**PROBLEM TO SOLVE**. Give the data again exactly as it appears, excluding any pictures.

**RAW DATA**.
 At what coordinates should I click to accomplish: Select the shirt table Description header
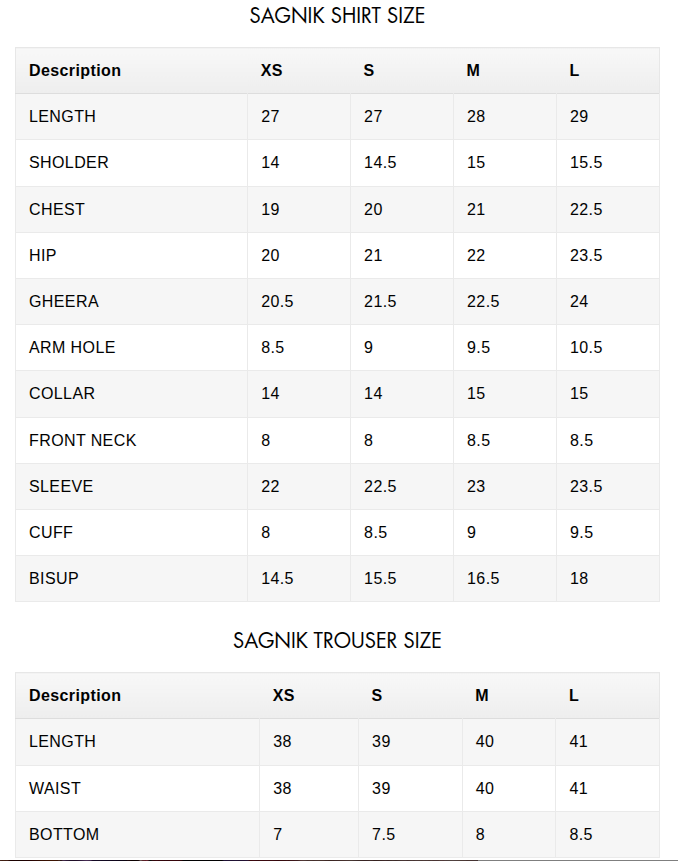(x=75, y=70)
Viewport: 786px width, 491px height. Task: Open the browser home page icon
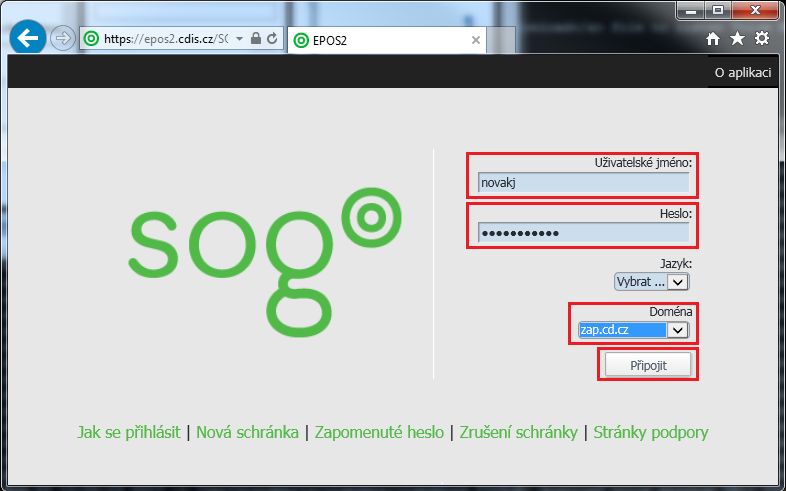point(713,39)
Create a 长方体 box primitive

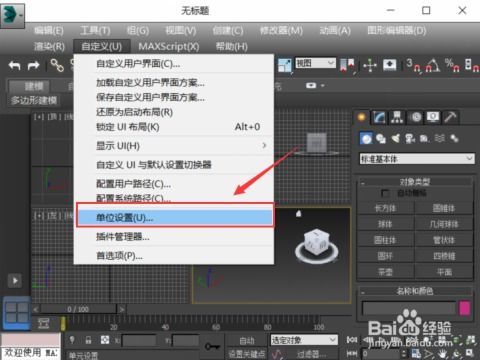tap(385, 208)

**TASK ANSWER**.
 At what coordinates should I click to accomplish: Select the shirt table Description header
(x=75, y=70)
Viewport: 786px width, 491px height. Task: Open the browser home page icon
point(713,39)
Create a 长方体 box primitive

tap(385, 208)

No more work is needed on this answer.